Police in northern Brazil are searching for dozens of inmates who escaped from an overcrowded prison complex during a riot that left 56 dead, officials say.
The area in Manaus, in Amazonas state, has been isolated. Officials say 40 out of 87 fugitives have been recaptured.
Meanwhile, families have gathered outside the local morgue to identify the victims. Some were decapitated.
This violence began on Sunday and ended 17 hours later. It was the deadliest prison riot in Brazil in years.
Officials said the rebellion at the Anisio Jobim Penitentiary Centre, the biggest in Amazonas, was sparked by fighting between rival gangs over the control of prisons and drug routes.
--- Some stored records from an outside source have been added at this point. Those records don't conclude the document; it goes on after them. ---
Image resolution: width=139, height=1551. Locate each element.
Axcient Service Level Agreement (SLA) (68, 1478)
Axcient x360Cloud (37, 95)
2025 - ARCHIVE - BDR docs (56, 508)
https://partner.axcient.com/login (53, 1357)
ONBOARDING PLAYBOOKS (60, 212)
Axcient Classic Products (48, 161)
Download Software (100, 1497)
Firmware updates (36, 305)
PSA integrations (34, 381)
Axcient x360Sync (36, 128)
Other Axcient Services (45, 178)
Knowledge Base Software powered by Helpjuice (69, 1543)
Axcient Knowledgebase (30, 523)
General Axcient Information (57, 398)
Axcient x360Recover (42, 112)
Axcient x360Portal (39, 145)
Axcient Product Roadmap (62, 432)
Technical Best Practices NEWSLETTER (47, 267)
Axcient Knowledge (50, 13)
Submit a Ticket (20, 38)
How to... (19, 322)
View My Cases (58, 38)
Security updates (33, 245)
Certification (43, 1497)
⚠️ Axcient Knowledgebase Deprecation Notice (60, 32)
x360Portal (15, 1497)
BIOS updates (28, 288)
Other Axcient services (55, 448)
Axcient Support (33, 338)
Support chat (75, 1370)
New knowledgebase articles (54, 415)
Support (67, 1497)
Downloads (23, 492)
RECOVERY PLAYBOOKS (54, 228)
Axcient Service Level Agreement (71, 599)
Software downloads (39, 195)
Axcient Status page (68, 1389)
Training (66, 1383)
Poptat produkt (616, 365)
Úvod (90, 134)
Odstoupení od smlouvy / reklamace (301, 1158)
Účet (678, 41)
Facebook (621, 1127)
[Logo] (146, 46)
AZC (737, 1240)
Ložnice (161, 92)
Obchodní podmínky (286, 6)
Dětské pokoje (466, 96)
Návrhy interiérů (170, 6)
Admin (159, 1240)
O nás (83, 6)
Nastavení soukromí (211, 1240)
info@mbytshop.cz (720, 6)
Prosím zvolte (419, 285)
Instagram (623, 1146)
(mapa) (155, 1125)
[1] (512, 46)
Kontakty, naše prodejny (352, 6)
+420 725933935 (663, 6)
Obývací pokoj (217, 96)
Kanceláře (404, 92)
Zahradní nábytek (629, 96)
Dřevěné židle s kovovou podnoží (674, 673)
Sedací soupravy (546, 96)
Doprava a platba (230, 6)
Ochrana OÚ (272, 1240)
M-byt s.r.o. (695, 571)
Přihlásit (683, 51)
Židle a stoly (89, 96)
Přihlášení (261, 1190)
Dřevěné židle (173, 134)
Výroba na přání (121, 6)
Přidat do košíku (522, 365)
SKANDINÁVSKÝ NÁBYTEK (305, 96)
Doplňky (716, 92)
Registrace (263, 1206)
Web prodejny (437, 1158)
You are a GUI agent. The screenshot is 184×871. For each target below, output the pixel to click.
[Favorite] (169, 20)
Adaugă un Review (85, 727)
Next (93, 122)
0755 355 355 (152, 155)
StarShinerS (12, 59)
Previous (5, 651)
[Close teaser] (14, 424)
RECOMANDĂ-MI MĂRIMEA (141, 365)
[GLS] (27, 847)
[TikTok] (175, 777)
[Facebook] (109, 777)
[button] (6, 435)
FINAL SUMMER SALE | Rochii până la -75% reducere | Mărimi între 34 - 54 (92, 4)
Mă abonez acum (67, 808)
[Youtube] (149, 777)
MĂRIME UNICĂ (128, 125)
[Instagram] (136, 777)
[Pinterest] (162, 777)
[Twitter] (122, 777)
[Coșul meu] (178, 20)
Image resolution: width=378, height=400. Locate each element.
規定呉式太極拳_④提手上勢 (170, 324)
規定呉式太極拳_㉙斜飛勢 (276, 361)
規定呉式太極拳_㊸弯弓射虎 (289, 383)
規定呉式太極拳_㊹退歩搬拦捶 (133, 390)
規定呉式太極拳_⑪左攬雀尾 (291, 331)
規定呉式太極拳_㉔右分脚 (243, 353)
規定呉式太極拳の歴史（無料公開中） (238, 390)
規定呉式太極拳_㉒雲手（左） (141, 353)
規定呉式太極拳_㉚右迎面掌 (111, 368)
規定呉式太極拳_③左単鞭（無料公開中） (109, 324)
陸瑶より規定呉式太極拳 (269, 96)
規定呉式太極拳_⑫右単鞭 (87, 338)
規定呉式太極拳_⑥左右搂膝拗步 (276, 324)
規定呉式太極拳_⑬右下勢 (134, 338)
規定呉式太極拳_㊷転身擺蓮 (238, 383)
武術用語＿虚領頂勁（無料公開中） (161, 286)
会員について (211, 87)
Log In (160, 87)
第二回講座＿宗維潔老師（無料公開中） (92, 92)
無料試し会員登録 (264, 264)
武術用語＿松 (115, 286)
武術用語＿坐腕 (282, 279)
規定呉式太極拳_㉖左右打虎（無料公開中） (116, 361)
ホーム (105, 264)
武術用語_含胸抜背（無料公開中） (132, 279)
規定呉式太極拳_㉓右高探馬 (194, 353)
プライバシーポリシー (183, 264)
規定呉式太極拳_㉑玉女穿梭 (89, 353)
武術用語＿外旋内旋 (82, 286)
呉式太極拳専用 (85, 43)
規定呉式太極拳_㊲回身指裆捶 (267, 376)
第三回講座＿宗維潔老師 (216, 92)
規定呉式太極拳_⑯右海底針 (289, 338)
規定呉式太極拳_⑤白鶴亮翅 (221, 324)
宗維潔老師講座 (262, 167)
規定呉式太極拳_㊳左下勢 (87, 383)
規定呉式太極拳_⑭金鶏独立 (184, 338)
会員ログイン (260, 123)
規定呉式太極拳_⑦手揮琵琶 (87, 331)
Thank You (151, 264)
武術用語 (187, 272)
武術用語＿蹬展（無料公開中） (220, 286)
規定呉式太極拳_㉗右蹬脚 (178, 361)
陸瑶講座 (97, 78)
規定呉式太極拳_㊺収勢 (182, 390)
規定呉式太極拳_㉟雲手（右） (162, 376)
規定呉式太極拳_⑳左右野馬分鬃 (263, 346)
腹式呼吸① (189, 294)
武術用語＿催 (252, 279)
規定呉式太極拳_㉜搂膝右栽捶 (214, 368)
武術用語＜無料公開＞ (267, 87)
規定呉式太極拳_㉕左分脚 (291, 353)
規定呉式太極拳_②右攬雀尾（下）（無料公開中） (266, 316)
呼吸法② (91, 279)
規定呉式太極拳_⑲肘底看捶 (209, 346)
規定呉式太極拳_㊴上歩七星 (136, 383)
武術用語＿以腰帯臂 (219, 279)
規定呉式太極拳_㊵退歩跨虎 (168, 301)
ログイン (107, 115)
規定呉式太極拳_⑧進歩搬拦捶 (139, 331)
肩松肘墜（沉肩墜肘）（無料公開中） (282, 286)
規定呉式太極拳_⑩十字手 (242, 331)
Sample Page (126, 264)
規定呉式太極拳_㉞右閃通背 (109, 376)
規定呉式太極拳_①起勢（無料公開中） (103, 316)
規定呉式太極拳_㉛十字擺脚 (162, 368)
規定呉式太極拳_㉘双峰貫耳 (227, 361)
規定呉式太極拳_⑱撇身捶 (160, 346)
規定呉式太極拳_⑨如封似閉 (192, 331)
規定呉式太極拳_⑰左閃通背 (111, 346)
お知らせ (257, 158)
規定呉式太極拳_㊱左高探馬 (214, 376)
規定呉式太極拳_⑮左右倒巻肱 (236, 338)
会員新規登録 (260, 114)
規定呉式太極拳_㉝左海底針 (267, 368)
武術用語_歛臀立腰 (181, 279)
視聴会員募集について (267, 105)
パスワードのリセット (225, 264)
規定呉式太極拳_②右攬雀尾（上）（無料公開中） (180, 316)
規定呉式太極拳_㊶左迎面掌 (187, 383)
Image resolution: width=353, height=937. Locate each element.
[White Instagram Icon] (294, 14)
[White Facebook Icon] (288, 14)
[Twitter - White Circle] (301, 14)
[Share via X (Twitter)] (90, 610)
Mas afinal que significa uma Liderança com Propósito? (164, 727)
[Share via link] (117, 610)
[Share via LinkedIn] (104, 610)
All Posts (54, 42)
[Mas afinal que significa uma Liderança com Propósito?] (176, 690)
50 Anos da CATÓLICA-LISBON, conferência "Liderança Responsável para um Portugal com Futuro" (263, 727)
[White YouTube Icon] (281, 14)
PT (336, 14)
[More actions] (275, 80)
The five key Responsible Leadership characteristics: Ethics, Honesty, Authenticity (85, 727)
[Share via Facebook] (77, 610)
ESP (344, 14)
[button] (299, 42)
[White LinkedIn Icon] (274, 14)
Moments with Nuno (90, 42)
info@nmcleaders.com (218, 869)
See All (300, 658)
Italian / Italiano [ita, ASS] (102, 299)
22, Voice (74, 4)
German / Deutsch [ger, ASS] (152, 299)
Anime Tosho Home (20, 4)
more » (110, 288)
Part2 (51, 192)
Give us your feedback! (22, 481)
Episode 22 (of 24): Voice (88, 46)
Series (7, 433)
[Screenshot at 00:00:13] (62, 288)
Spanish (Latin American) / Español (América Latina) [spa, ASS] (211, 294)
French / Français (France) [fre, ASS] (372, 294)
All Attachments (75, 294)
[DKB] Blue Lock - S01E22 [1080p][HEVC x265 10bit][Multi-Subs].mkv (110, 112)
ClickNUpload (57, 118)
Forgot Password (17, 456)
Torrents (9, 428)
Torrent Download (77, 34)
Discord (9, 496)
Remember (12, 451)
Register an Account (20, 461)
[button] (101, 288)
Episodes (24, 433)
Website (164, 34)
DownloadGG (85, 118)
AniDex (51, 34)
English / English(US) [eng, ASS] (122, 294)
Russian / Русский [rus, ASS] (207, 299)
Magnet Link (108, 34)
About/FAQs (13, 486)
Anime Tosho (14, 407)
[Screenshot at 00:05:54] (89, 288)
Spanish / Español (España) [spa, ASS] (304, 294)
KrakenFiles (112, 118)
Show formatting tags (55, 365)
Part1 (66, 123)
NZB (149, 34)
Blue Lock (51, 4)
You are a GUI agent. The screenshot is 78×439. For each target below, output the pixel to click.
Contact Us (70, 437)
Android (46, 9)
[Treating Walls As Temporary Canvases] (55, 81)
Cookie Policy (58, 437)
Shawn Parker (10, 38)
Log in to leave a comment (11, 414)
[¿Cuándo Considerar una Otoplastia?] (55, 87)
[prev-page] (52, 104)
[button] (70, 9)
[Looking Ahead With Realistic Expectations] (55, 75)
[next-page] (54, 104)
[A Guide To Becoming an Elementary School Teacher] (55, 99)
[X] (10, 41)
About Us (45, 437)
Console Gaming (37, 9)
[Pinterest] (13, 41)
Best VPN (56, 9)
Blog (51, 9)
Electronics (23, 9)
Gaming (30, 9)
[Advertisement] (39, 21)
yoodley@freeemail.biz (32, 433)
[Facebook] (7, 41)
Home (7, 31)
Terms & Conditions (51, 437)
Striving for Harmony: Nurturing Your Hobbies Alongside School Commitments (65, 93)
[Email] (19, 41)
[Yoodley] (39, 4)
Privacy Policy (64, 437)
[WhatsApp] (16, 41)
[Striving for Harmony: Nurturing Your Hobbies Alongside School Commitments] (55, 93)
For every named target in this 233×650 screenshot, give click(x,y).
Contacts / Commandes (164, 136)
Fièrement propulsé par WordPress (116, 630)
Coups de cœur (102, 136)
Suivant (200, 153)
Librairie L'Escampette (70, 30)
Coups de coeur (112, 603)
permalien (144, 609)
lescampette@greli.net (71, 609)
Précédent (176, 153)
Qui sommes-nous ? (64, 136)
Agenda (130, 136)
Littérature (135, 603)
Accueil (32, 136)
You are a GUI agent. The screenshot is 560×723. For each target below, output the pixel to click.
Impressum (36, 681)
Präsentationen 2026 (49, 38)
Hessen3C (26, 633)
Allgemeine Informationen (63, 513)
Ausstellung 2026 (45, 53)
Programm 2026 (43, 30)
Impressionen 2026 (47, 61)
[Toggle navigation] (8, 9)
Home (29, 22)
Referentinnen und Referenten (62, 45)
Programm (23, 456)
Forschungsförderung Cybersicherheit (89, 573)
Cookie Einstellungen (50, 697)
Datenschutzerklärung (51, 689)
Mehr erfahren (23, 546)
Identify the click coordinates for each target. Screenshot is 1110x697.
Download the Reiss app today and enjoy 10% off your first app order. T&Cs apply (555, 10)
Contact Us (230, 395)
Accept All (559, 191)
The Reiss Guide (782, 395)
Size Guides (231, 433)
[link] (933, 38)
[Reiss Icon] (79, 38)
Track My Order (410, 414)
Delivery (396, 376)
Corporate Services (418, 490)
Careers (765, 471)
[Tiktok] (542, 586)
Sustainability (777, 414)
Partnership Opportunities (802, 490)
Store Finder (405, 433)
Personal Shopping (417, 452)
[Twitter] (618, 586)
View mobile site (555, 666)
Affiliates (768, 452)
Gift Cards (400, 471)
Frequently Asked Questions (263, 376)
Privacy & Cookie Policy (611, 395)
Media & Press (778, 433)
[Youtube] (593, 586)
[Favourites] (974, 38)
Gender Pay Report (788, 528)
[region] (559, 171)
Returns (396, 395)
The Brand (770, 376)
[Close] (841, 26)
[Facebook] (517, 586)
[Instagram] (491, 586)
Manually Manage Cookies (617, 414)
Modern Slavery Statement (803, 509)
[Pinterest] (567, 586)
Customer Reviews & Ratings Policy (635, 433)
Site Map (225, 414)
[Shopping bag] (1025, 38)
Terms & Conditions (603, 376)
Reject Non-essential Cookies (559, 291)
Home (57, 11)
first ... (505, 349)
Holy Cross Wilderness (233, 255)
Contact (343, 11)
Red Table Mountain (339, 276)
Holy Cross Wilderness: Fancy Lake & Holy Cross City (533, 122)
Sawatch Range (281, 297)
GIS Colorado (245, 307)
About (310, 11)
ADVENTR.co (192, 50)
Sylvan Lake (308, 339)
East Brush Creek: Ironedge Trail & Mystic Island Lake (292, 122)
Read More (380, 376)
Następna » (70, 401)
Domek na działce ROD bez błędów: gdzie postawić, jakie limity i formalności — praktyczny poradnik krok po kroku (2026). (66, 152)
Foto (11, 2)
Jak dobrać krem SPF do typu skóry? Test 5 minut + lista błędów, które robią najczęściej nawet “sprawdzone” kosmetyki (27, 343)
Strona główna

“This was another chapter in the silent and ruthless war of drug trafficking,” state public security secretary, Sergio Fontes, told journalists.
The clashes, he added, appeared to be between members of Family of the North (FDN), a powerful local gang, and rivals from the First Capital Command (PCC), Brazil’s largest gang, whose base is in Sao Paulo, in the south-east.
FDN is believed to be attacking PCC inmates at the behest of the Rio de Janeiro-based Red Command (CV) drug gang, the country’s second largest.
When the riot began, six headless bodies were thrown over the perimeter fence of the prison. it ended on Monday, when the inmates surrendered their weapons and freed the last of 12 guards they had taken hostage.
Pictures showed bloodied and burned bodies stacked in a concrete prison yard and piled in carts. A post-riot search by police found several firearms and tunnels.
Brazil has the world’s fourth-largest prison population, with some 600,000 inmates. Overcrowding is a serious problem and violent riots are frequent.
Reports said the capacity of the Anisio Jobim Penitentiary Centre was for 454 inmates, but it had 1,224 men.
In 1992, a rebellion at the Carandiru prison in Sao Paulo saw 111 inmates killed, nearly all of them by police as they retook the jail.